(Stored data entries)
+--
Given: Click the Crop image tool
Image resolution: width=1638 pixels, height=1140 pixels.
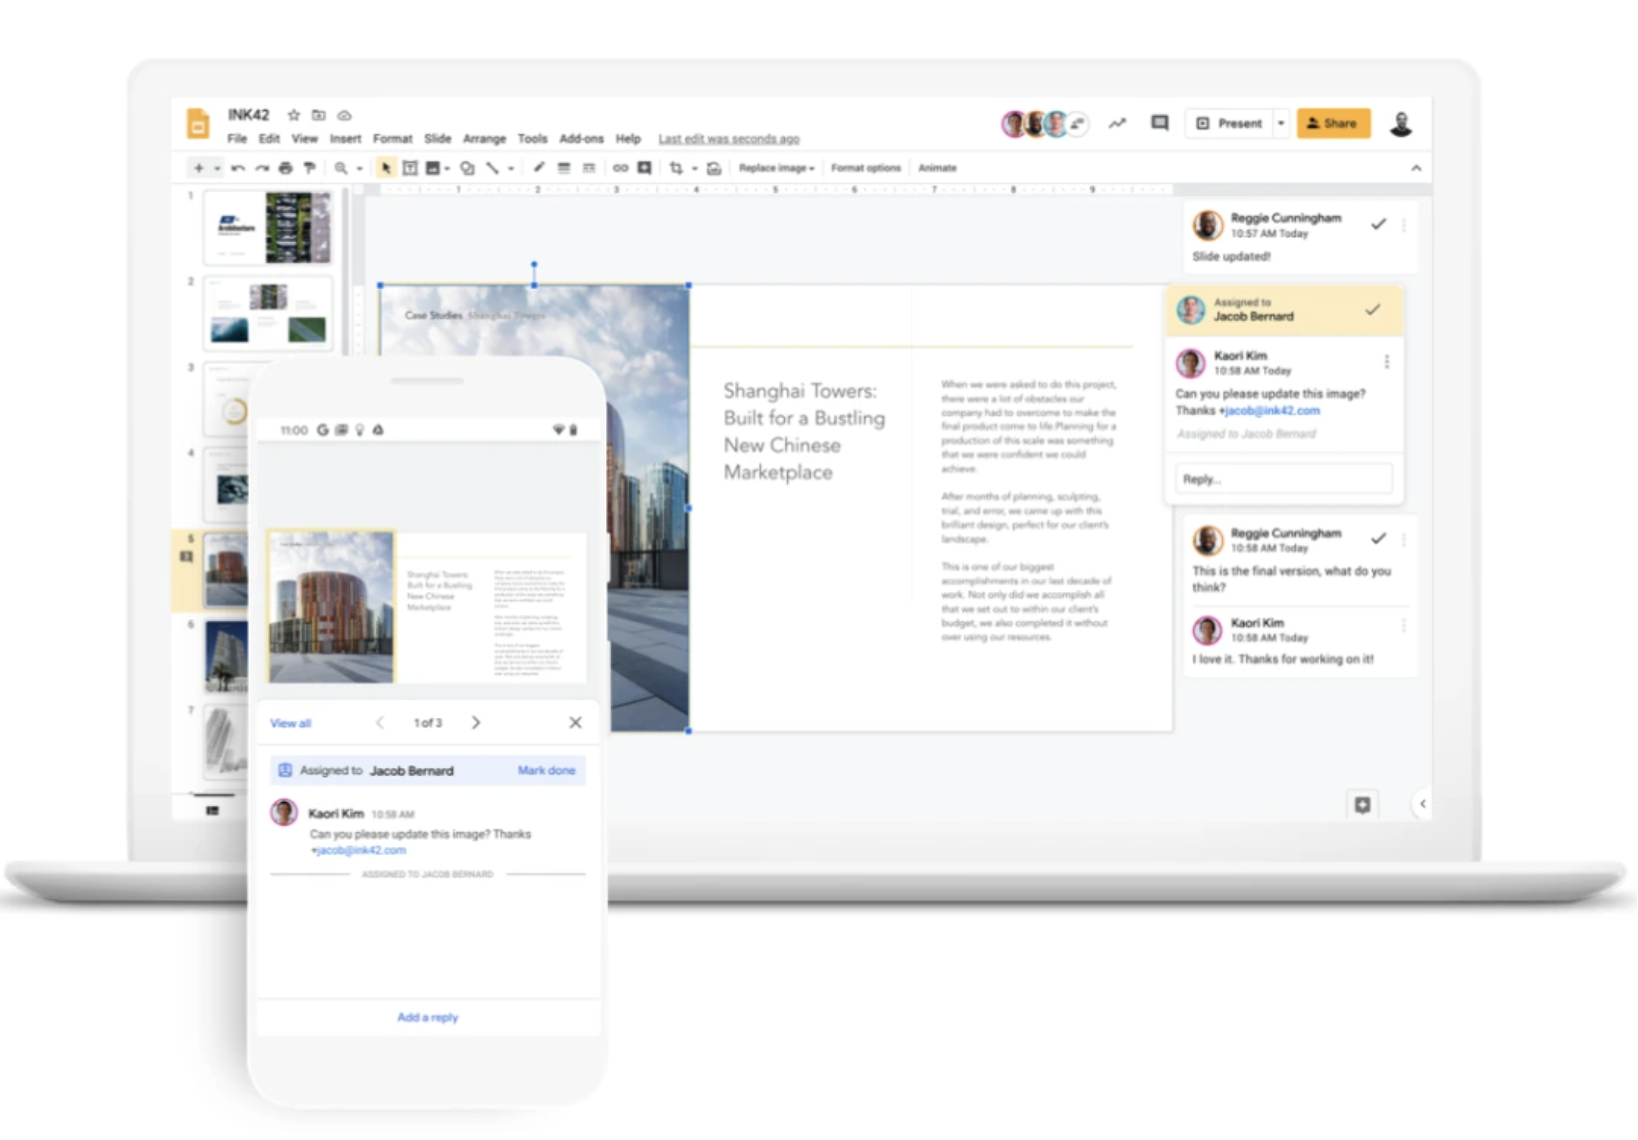Looking at the screenshot, I should (676, 168).
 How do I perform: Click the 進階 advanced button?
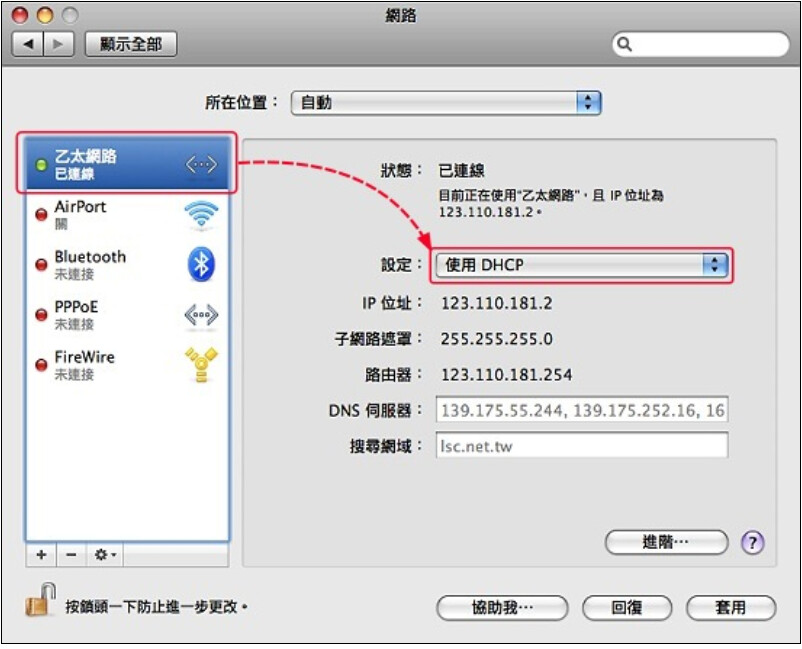[x=666, y=542]
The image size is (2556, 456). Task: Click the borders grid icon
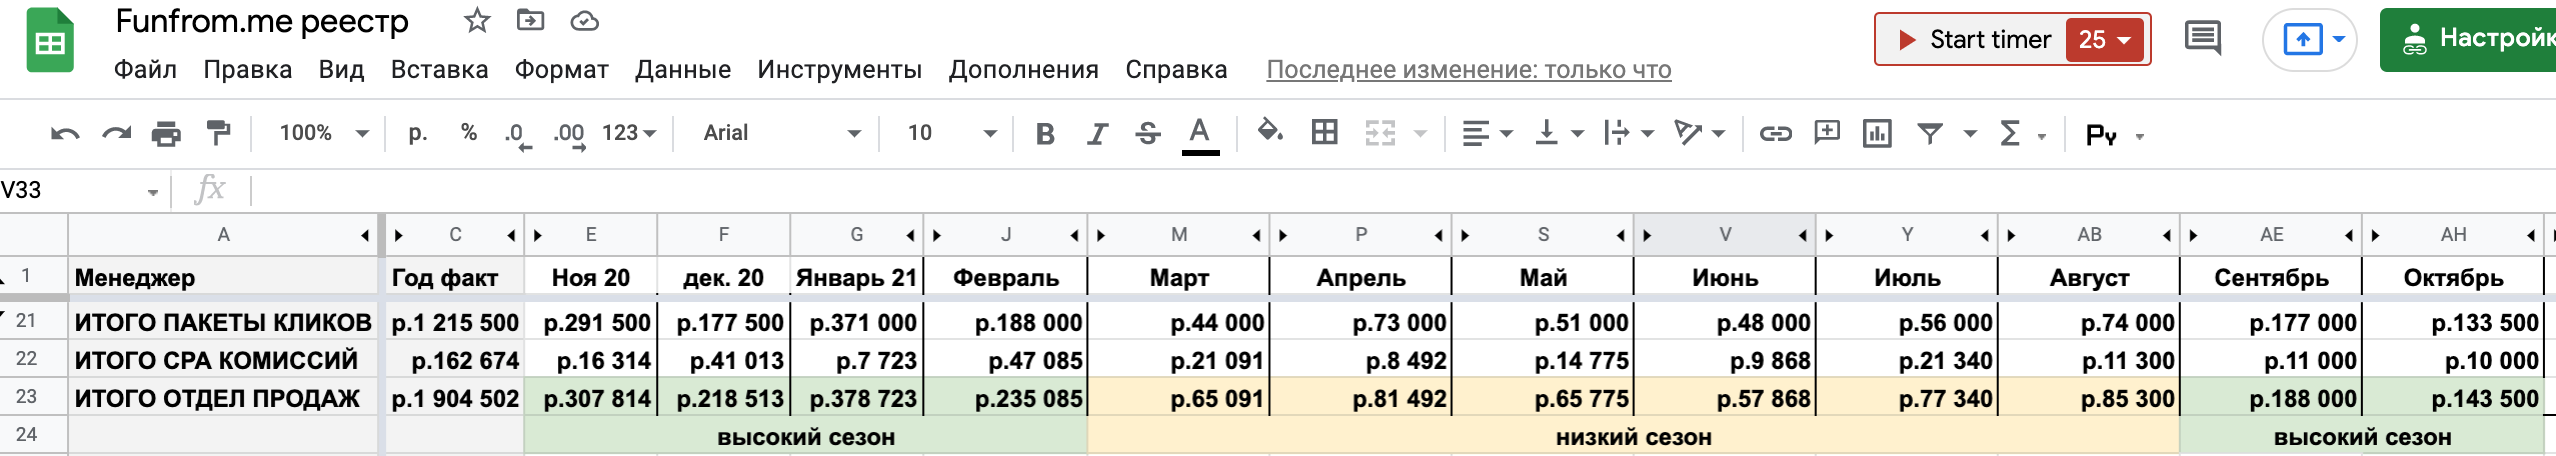tap(1325, 133)
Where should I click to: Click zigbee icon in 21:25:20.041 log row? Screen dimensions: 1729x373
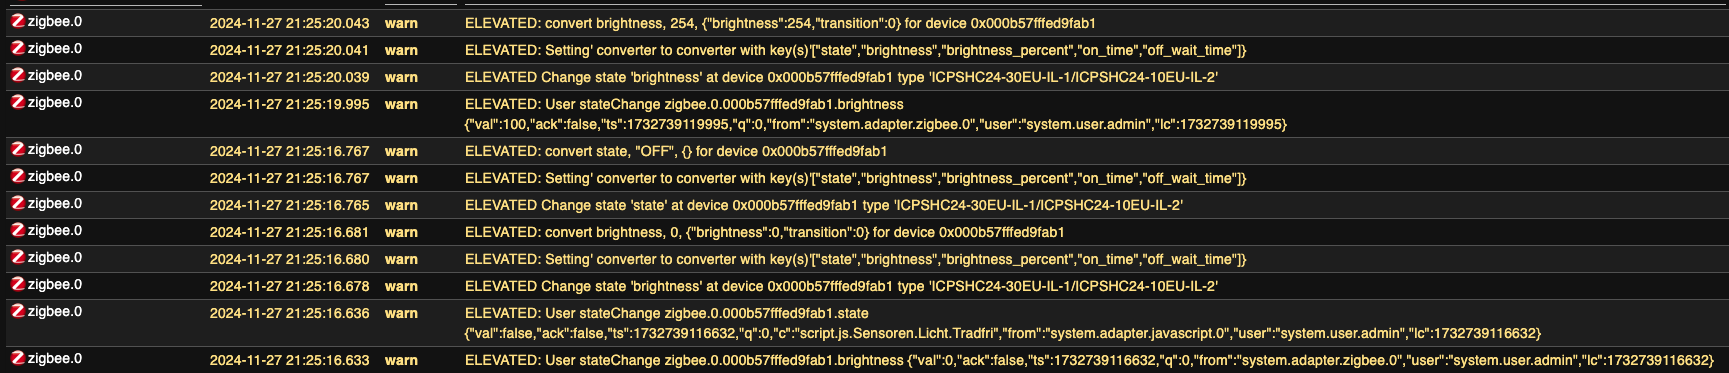click(x=17, y=48)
+--
▶ [About this exercise] Repeat, word for word, each of the records, omitting any image they hold.

▶ [Result]
Given: Click the Crop image tool
Image resolution: width=1638 pixels, height=1140 pixels.
Looking at the screenshot, I should (676, 168).
 How do I perform: Click the 進階 advanced button?
[x=666, y=542]
The image size is (2556, 456). Task: Click the borders grid icon
tap(1325, 133)
Where should I click to: Click zigbee icon in 21:25:20.041 log row? Screen dimensions: 1729x373
click(x=17, y=48)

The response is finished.